Research at each of the seven Intel Science and Technology Centers will be guided by a pair of principal investigators, one from Intel and one from the university. Jim Hurley, senior principal engineer at Intel Labs, will lead the project along with the chief scientist at the first ISTC, Stanford Professor Pat Hanrahan.
During Wednesday's conference call, Hanrahan described the center's vision for visual computing and the PC ecosystem in general. He said new platforms and rich, immersive user experiences are emerging while older, traditional devices such as laptops are being revolutionized with the introduction of more fluid interfaces.
Hanrahan said that the project began when Intel challenged the visual computing community to select for the project technology that offers the largest pay-off, the greatest effect on people's lives. He then outlined four areas of research that Intel believes meet those criteria.

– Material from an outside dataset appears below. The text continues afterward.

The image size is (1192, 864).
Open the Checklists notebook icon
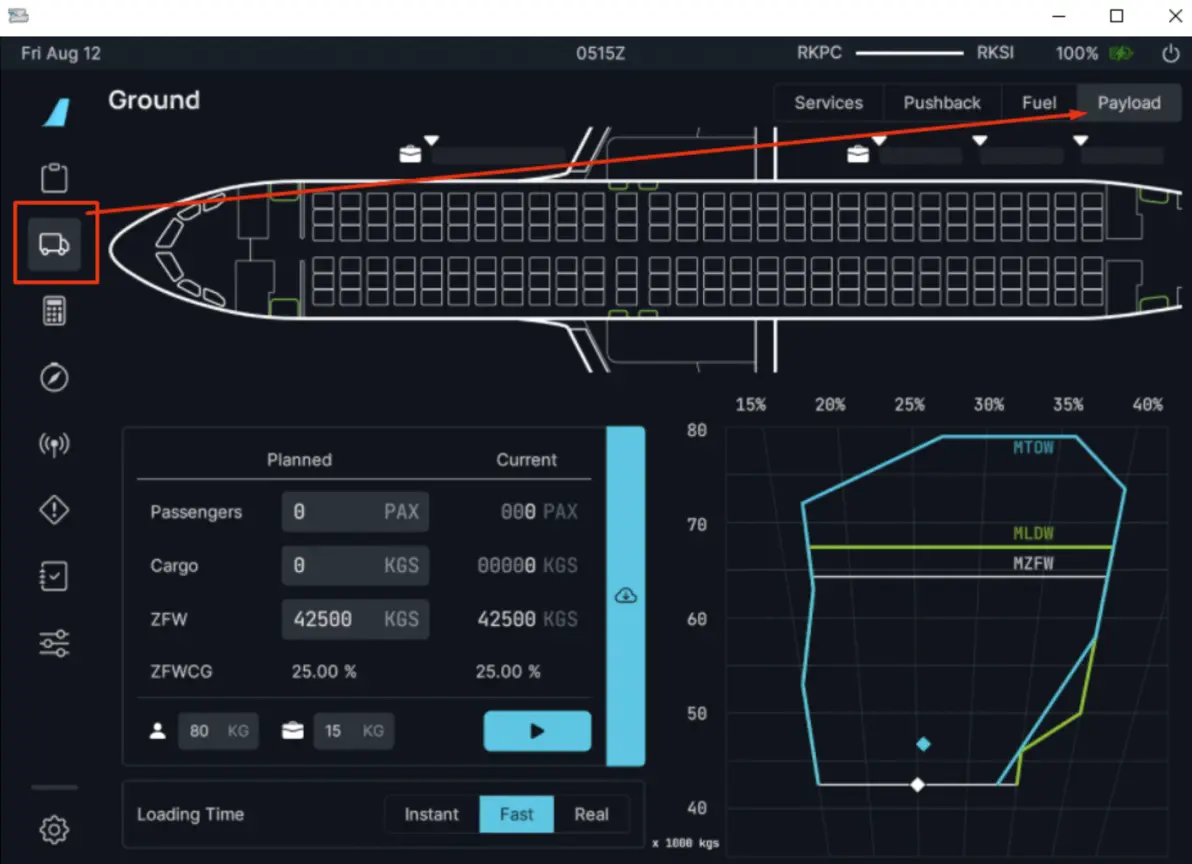[54, 576]
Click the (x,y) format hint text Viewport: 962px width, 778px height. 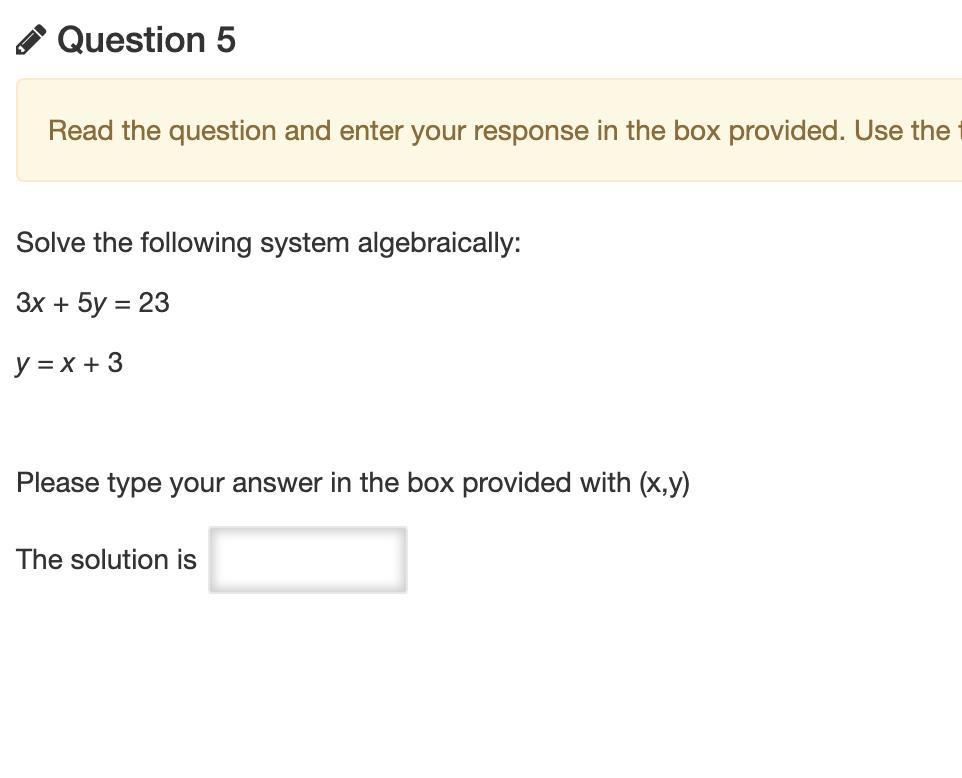(x=664, y=483)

"Because this is a fairly large project, they're giving out funding in much smaller parcels in much shorter time frame than in the past," Hanrahan said. "We're being encouraged to be more ambitious, which is going to lead to a lot of ideas that will be commercialized."
Hanrahan discussed plans for research focused on how to simulate people, human behavior, light, motion, and sound in order to create a complete immersive experience in real-time. Intel will focus on content creation that builds creative tools, allowing devices such as phones and cameras to create augmented reality and process information intelligently, he said.
Hanrahan also described plans to digitize cities and buildings, although he acknowledged that each of these goals requires a daunting amount of computer power, which in turn creates the problem of power-efficiency.